All of those choices that you make map to actual postscript code. And if you're doing a CUPS Raster driver, that postscript code is actually the sub postscript that we support for CUPS Raster drivers. And if any of you have been involved with the Leopard testing, you may have noticed since we introduced CUPS 1.2 that the allowed postscript code has changed very slightly because we're actually interpreting the post script code rather than just looking for keys and values.

So if you're having problems like that please see me and I can direct you to the right documentation. The PPD files in Leopard can actually contain multiple languages. If you're using and shipping a driver for previous releases you'll still want to be able to deliver PPD files with one PPD for each language.

And then finally, if you're developing and distributing drivers use the CUPS test PPD utility that comes with CUPS to test your PPD files. It's very important that you at least pass those basic tests. Ensures that the format's right and that you don't have any obvious conflicts in the file.

Now the alternative to developing PPD files is to do a CUPS driver interface. And the advantage here is that you can actually programatically generate your PPD files depending on the printer that's attached or the type of system that you're using. So it's optimized for the user. And there's other advantages I'll talk about in a sec. Now basically you have this program that you install in -- in -- in the user lib exec CUPS driver directory.

And it either takes a list command or a cat command (assumed spelling). List lists all the drivers that you can generate PPD files for, and cat actually tells you to generate the PPD file for that particular driver. If you look in the CUPS source code you'll see a test driver dot C file in the driver sub directory that will give you an example of how to implement one of these things. It's super-simple. So it's not necessarily the best thing to base an entire driver interface on. But it will show you the basics.

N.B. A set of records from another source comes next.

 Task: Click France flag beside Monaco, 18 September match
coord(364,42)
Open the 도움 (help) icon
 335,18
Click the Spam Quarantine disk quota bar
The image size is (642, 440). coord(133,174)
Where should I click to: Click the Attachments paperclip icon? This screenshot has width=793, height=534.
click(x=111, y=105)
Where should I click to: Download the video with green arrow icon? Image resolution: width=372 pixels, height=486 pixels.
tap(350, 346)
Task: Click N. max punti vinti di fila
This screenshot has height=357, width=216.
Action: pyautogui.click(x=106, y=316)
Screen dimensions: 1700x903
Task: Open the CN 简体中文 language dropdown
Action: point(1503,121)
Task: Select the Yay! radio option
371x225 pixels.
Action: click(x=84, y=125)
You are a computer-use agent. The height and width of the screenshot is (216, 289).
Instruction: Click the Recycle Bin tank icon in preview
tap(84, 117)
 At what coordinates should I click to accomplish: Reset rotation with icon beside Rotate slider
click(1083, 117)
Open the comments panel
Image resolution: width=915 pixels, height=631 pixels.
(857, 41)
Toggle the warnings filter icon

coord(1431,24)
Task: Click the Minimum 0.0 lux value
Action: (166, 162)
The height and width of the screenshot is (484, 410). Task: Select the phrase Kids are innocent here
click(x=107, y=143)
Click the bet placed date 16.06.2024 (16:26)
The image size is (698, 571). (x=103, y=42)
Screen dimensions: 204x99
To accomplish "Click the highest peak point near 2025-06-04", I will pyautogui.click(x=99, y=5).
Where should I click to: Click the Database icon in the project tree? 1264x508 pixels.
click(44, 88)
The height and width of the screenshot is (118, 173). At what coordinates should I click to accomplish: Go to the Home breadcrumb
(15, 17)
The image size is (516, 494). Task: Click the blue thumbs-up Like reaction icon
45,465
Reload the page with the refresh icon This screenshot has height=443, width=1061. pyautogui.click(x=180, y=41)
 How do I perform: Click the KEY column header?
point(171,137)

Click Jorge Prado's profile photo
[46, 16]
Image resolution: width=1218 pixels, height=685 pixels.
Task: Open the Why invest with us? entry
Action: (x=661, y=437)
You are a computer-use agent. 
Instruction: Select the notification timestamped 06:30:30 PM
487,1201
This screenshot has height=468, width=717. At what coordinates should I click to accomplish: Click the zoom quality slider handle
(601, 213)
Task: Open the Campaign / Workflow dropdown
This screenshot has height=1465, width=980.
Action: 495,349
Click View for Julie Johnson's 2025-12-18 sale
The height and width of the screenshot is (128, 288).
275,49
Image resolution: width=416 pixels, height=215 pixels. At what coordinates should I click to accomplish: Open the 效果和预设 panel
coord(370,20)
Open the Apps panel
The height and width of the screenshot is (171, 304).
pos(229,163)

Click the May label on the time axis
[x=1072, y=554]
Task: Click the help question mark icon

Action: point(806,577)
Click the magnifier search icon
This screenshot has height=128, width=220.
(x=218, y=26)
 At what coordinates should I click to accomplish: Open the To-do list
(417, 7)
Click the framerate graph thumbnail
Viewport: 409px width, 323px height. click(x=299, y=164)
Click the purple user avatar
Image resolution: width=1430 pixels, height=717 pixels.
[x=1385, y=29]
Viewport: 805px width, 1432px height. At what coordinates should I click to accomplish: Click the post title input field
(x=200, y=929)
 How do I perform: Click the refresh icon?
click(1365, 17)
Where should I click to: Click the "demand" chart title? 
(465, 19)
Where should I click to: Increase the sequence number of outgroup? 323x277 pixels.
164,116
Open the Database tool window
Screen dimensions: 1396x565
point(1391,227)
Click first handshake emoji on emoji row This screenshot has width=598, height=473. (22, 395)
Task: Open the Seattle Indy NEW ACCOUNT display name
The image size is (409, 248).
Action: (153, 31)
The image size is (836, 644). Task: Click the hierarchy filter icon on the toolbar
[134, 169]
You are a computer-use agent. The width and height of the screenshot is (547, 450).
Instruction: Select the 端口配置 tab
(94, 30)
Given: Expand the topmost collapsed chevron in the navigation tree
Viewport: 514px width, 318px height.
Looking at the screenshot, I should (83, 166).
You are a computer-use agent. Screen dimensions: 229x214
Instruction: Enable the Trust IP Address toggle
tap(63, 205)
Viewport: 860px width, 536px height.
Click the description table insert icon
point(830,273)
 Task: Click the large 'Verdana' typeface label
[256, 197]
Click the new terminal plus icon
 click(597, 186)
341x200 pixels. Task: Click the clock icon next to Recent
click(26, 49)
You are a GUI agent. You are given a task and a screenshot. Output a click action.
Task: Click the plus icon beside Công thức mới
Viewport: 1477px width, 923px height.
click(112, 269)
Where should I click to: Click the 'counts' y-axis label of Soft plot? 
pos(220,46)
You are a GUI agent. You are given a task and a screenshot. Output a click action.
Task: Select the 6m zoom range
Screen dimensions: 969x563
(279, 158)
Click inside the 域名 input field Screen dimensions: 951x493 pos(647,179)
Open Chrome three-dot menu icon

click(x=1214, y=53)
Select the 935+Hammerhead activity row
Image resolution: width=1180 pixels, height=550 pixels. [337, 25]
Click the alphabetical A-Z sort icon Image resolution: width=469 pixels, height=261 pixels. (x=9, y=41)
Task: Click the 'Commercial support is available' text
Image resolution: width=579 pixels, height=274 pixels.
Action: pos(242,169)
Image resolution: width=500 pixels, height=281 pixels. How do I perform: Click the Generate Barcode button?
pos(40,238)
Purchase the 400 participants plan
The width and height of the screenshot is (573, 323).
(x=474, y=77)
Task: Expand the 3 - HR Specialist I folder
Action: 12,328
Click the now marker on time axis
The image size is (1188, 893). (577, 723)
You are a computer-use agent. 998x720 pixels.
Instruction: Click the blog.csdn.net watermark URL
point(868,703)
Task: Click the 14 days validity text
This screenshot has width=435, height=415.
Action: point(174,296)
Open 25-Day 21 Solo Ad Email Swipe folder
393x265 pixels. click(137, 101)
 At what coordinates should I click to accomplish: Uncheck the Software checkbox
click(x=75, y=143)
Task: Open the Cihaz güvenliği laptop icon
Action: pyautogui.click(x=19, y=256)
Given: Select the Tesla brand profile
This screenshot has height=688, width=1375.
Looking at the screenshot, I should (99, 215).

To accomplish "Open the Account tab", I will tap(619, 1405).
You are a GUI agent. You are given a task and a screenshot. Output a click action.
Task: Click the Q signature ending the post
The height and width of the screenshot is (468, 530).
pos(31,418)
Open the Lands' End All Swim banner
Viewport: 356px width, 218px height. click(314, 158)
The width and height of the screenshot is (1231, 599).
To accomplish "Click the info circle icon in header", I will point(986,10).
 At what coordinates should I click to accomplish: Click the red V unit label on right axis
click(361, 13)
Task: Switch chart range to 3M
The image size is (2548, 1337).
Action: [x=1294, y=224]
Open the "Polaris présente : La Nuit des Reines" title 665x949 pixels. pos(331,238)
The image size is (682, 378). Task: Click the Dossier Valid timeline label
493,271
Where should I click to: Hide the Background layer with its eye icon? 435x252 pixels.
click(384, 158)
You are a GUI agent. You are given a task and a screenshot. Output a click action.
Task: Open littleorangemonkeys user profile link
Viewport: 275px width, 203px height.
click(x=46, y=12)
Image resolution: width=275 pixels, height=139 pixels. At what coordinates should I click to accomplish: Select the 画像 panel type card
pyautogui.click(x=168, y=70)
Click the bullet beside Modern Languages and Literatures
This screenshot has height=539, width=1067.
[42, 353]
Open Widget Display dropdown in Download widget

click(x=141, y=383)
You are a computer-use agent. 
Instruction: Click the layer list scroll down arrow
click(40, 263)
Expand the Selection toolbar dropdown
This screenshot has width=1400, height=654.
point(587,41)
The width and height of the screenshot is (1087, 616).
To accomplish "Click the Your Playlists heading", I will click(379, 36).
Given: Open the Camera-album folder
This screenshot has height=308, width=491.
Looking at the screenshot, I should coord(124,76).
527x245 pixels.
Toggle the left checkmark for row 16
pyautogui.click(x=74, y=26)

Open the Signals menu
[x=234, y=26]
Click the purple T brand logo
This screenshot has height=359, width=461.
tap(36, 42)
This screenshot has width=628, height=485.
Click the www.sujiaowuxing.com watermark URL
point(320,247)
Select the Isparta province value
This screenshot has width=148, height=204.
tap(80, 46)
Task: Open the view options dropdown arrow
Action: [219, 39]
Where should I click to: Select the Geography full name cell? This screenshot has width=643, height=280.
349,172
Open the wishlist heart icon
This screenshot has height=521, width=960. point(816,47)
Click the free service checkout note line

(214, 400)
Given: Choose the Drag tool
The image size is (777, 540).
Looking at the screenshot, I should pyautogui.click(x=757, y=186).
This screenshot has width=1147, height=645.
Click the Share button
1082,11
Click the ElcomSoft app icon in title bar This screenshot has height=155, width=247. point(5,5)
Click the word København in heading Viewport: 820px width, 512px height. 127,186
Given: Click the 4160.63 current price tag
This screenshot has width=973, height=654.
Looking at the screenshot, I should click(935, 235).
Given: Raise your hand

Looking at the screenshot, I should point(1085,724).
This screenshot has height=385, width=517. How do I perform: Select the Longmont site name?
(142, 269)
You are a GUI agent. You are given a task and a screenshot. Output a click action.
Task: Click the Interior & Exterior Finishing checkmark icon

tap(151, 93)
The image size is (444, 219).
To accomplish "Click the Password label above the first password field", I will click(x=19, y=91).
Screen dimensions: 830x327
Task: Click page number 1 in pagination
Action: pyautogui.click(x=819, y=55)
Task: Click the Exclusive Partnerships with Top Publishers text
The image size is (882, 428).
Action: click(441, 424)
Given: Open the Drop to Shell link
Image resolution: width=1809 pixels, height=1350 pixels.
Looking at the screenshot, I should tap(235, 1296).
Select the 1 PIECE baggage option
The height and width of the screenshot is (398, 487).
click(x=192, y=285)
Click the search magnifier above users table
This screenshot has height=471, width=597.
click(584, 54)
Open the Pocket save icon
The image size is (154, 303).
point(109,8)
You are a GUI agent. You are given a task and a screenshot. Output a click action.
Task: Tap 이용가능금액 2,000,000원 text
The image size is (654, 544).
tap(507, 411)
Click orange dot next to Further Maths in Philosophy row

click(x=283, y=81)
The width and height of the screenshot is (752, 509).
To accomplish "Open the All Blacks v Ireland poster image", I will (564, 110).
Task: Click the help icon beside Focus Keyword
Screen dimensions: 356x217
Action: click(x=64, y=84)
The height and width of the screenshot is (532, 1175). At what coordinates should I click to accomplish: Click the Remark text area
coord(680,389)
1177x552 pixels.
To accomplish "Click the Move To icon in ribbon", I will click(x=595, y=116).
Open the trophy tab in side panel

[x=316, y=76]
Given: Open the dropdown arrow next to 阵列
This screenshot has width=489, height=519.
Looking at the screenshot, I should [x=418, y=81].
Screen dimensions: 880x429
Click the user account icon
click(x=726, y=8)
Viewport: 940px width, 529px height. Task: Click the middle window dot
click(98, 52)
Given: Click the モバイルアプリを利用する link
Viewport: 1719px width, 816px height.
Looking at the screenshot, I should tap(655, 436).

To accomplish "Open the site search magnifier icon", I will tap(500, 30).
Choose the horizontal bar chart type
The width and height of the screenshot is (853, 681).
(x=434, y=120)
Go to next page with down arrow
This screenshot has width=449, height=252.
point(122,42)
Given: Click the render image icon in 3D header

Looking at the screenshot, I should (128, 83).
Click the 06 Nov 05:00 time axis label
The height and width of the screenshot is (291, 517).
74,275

Now when deciding whether to ship PPD files or driver interfaces, there's a couple of simple questions. Number one, how many drivers are you shipping? If you're shipping one driver there's no sense using a driver interface, because you're not going to notice any savings. And also if you're only providing drivers that will work on older releases of OS X all the way through the current release then you probably don't want to use the driver interface there either because you're not going to be able to access the drivers in older releases. But if you are developing something where you're going to be distributing on Leopard and you can provide some back compatibility thing in your post install to generate the PPDs if you're on older releases, you may find some significant improvements.

And I'll use Good Print here as an example, which has, as of a few weeks ago, 17 languages and 819 printer models defined in it. If you generate all the PPDs with all the languages, it's 212 megabytes compressed. If you use the driver interface, it's 1.1 Megs. So significant savings in certain circumstances.

It's entirely up to you to decide which way to go. But, you know, if you see that you're in the same boat as, say, the Good Print folks, you probably see a significant savings. And that will help you, you know, for downloading files and it will help us for distributing the files on their install DVD.

Now once you've got the PPD file you're going to identify certain filters and programs that are going to be used with that PPD to support your printer. The first one that you're going to do is the printer driver filter, which is defined in the PPD file using the CUPS filter attribute.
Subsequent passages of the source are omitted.